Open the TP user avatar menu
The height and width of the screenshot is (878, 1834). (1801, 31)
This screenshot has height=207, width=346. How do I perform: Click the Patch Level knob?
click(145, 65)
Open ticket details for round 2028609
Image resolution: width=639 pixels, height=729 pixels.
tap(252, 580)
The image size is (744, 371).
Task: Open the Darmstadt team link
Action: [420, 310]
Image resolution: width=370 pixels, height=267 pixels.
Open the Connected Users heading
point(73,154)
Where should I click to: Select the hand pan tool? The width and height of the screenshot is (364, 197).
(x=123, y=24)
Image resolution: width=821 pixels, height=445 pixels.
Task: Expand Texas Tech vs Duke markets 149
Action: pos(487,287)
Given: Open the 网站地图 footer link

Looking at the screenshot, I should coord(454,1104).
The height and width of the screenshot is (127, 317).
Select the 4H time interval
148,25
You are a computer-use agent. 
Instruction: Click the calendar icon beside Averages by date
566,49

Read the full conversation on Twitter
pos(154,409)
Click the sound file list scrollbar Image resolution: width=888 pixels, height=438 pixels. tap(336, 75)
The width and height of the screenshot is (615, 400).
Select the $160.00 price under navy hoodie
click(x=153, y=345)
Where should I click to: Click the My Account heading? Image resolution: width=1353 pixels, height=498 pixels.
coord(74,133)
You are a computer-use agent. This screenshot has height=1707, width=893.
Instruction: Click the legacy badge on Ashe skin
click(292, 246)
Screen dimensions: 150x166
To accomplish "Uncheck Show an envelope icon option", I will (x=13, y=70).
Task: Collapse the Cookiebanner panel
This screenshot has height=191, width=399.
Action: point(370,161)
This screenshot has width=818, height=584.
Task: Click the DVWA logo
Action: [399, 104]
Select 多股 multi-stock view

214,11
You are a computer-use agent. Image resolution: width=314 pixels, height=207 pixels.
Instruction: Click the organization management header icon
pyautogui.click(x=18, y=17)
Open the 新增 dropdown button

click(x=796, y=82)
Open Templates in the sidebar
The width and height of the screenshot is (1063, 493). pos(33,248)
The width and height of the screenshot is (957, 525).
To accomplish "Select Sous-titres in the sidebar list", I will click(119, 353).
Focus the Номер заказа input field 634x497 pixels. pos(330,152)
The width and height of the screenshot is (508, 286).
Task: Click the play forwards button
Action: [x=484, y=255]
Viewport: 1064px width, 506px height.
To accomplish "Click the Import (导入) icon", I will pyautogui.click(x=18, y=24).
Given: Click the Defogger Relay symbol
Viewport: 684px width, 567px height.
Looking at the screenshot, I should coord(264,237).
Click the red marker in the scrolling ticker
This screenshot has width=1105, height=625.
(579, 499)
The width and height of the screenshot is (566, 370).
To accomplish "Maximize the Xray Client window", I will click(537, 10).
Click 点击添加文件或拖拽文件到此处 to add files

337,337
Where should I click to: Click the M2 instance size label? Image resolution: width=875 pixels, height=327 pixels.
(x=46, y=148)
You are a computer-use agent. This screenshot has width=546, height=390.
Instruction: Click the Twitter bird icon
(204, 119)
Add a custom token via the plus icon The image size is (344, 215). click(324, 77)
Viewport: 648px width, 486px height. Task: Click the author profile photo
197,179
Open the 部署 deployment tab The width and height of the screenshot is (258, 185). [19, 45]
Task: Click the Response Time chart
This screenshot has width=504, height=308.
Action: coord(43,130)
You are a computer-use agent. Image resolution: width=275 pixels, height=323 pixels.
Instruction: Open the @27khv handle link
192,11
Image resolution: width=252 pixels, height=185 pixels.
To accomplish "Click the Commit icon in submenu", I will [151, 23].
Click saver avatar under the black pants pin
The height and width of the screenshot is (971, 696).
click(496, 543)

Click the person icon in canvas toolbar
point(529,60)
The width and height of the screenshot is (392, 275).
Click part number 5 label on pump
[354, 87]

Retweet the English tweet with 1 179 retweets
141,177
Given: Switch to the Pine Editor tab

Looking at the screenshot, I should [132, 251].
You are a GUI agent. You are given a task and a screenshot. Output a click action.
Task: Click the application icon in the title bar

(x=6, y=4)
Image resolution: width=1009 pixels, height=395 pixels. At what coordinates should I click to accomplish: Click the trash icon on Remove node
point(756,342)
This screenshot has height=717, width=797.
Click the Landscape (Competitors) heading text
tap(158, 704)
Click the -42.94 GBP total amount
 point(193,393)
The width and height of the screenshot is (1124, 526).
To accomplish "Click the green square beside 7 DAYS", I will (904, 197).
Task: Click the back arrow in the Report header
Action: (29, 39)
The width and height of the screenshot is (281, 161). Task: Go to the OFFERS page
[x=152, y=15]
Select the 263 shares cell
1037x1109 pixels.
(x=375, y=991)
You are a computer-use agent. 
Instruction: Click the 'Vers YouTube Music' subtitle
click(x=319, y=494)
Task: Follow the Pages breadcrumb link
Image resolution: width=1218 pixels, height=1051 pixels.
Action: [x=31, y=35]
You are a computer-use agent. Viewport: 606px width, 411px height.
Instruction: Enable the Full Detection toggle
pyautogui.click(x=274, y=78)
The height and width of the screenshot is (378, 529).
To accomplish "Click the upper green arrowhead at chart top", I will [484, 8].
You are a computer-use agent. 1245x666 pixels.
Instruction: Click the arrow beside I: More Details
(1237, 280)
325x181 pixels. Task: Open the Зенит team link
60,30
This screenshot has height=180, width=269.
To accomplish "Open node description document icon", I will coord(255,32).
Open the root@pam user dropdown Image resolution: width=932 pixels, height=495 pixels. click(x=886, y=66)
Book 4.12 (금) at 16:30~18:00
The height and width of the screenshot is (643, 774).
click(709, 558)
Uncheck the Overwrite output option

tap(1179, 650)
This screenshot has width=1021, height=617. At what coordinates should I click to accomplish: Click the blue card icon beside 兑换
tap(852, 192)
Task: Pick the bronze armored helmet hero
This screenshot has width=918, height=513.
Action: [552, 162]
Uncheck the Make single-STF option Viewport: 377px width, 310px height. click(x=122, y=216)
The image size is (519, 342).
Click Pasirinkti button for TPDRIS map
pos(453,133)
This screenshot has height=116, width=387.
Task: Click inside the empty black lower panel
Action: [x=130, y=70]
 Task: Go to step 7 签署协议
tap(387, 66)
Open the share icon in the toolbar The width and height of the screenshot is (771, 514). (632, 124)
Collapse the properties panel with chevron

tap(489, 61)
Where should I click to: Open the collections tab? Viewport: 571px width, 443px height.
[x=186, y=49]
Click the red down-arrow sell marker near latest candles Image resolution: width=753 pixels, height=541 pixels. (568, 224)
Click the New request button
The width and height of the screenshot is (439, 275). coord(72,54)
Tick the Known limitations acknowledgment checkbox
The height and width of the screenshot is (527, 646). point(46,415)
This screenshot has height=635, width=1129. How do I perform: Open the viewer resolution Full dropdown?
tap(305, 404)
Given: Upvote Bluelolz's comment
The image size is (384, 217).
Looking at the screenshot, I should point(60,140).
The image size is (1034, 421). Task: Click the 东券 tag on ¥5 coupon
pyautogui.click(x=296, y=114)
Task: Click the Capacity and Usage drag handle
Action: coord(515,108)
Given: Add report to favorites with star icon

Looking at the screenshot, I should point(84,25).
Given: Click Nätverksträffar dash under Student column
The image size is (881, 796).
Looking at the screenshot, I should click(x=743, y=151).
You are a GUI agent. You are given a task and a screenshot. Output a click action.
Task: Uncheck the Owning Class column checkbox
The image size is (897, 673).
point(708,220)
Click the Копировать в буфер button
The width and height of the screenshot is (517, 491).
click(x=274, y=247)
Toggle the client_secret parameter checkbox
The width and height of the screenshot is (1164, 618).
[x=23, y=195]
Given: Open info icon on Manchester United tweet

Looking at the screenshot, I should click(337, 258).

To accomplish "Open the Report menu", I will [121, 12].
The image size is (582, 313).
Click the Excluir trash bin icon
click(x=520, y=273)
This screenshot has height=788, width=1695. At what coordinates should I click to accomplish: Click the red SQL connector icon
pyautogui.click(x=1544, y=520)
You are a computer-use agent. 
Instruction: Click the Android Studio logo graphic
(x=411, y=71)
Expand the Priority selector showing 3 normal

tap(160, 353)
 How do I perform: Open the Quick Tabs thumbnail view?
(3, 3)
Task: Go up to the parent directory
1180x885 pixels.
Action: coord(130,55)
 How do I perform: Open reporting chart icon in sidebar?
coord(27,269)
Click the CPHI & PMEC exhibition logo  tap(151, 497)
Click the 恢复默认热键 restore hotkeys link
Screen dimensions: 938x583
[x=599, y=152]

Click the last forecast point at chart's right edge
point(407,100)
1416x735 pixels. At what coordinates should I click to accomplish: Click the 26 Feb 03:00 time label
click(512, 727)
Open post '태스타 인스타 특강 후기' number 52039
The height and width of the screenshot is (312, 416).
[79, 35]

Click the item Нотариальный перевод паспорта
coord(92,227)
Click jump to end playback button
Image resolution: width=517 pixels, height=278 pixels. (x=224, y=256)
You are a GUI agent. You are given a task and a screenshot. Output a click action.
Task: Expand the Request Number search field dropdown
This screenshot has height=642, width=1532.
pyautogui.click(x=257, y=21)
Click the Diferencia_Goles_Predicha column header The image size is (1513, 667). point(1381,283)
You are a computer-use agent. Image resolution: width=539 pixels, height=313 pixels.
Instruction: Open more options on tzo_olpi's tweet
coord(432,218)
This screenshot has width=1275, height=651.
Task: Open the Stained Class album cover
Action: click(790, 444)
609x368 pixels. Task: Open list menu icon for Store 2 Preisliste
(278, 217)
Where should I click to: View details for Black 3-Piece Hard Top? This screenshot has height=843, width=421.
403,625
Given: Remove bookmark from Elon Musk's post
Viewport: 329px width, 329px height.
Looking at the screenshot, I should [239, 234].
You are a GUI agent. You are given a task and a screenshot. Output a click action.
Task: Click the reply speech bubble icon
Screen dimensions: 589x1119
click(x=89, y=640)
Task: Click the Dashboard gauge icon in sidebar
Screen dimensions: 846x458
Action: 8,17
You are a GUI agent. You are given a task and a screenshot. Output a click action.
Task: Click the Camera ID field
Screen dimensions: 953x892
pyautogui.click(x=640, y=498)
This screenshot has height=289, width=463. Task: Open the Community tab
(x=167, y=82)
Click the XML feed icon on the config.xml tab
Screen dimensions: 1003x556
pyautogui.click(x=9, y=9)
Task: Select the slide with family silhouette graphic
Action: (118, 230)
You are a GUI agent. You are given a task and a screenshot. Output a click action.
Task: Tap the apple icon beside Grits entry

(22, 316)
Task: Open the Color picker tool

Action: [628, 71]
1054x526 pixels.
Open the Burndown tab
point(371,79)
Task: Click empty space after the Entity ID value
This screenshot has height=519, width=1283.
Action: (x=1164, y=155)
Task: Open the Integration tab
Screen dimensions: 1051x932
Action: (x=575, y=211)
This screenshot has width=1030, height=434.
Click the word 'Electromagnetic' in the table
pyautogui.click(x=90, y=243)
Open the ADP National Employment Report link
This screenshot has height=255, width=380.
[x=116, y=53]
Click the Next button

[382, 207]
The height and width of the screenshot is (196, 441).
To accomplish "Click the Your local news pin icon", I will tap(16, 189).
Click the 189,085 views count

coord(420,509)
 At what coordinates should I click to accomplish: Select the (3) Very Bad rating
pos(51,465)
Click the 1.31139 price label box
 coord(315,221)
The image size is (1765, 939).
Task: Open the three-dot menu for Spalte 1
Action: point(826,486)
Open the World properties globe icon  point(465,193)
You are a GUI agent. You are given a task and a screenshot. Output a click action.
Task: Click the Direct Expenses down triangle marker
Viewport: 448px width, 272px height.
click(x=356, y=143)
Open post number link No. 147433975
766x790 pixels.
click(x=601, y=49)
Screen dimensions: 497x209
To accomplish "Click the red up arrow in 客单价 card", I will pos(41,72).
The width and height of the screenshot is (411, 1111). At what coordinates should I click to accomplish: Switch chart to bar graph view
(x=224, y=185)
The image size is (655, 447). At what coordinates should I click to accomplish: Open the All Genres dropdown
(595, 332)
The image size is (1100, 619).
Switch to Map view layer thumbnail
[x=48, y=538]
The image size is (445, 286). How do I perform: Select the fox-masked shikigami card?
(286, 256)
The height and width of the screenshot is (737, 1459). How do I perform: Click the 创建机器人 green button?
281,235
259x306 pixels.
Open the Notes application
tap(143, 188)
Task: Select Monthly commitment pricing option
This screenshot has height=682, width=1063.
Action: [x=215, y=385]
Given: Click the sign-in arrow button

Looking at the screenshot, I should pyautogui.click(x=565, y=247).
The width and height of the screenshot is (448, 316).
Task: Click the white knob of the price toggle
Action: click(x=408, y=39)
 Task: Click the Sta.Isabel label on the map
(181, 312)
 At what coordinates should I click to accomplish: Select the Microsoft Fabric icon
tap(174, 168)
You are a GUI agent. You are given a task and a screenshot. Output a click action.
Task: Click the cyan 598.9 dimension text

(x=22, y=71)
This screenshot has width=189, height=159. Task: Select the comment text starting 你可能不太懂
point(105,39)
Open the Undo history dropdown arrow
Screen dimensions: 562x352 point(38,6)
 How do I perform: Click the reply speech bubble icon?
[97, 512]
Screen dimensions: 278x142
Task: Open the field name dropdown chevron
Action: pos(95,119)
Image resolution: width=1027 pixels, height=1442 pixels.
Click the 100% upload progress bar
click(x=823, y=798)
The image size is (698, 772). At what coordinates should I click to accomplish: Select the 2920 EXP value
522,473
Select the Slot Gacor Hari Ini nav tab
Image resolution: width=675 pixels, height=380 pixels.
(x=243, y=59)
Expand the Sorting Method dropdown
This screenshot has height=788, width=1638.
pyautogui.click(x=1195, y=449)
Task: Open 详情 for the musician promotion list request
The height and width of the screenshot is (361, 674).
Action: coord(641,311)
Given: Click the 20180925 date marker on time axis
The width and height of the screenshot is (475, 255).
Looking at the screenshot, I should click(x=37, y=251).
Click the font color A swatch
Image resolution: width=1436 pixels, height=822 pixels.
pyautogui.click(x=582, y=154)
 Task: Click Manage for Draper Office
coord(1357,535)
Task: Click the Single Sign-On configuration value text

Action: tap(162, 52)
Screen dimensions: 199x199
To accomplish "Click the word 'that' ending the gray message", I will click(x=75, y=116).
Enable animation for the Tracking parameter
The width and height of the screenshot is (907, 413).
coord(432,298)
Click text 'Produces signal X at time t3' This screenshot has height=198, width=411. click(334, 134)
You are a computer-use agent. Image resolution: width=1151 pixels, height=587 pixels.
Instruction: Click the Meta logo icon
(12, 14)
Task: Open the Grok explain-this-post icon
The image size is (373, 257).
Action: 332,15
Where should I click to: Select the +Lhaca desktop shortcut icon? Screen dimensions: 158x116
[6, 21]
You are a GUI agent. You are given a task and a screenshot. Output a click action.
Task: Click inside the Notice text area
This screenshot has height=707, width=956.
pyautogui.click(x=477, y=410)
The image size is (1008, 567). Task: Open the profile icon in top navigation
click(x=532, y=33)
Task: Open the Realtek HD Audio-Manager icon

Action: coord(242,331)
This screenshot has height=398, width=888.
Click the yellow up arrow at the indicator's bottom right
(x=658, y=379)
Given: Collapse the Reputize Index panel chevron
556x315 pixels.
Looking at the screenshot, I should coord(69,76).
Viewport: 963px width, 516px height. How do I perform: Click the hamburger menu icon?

##########

Assignment: For each line in the data that holds the word "column", copy the line.

Solution for this problem:
Given: Click Nätverksträffar dash under Student column
Task: Uncheck the Owning Class column checkbox
Click the Diferencia_Goles_Predicha column header The image size is (1513, 667). point(1381,283)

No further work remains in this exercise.